(O PROBLEMA) Transcreva, sem nenhuma alteração, o trecho do texto sobre o café que vai de "NÃO É SÓ CAFÉ" até "retira das lavouras.", incluindo estas últimas palavras.

(TEXTO FORNECIDO)
NÃO É SÓ CAFÉ QUE TEM NA SUA XÍCARA

O Brasil é o maior produtor mundial de café e quem mais exporta este produto. A expectativa da produção agora em 2024 girava em torno de 66,3 milhões de sacas – cada saca tem 60kg –, superando em 4% o que se conseguiu no ano anterior. E nada menos do que 90% dos grãos colhidos por aqui são vendidos para o exterior. Como esses compradores pagam muito bem, exigem o que de melhor temos. E, como o agronegócio POP sempre atende os interesses que resultem para si uma renda crescente, os 10% restantes, destinados para o consumo interno, é composto pelo restolho, as sobras, o que de pior se retira das lavouras.

Mas, o que foi feito para que os brasileiros não se dessem conta disso, ao longo do tempo – já que essa prática não é de hoje –, não reclamando da gritante falta de qualidade? Primeiro: vendendo a falsa ideia de que o melhor café é o “forte” ou ainda o “extraforte”, torrado a fundo. Com esse processo, associado ao estigma plantado de que café bom é o amargo, conseguem mascarar suas imperfeições como também as impurezas em excesso. Então, esta é a primeira ilusão que nos foi vendida: o café não está sendo torrado e sim queimado.

Segundo: conseguindo, através de lobby, que a legislação brasileira fosse conivente e permissiva ao extremo. Se vocês forem dar uma olhadinha no site da Anvisa talvez se surpreendam com o percentual elevado de impurezas que a lei permite sejam empacotadas com os grãos ou o pó que se adquire no varejo. Falam em cascas de madeira, areia e até mesmo em fragmentos de insetos e pelos de ratos. Aliás, se faz necessário dizer que essa enorme licenciosidade não ocorre apenas com o café, mas também com dezenas de outros produtos que se consome todos os dias.

(MATERIAL)
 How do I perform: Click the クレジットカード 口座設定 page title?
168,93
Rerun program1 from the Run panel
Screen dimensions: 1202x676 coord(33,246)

(A RESPOSTA)
NÃO É SÓ CAFÉ QUE TEM NA SUA XÍCARA

O Brasil é o maior produtor mundial de café e quem mais exporta este produto. A expectativa da produção agora em 2024 girava em torno de 66,3 milhões de sacas – cada saca tem 60kg –, superando em 4% o que se conseguiu no ano anterior. E nada menos do que 90% dos grãos colhidos por aqui são vendidos para o exterior. Como esses compradores pagam muito bem, exigem o que de melhor temos. E, como o agronegócio POP sempre atende os interesses que resultem para si uma renda crescente, os 10% restantes, destinados para o consumo interno, é composto pelo restolho, as sobras, o que de pior se retira das lavouras.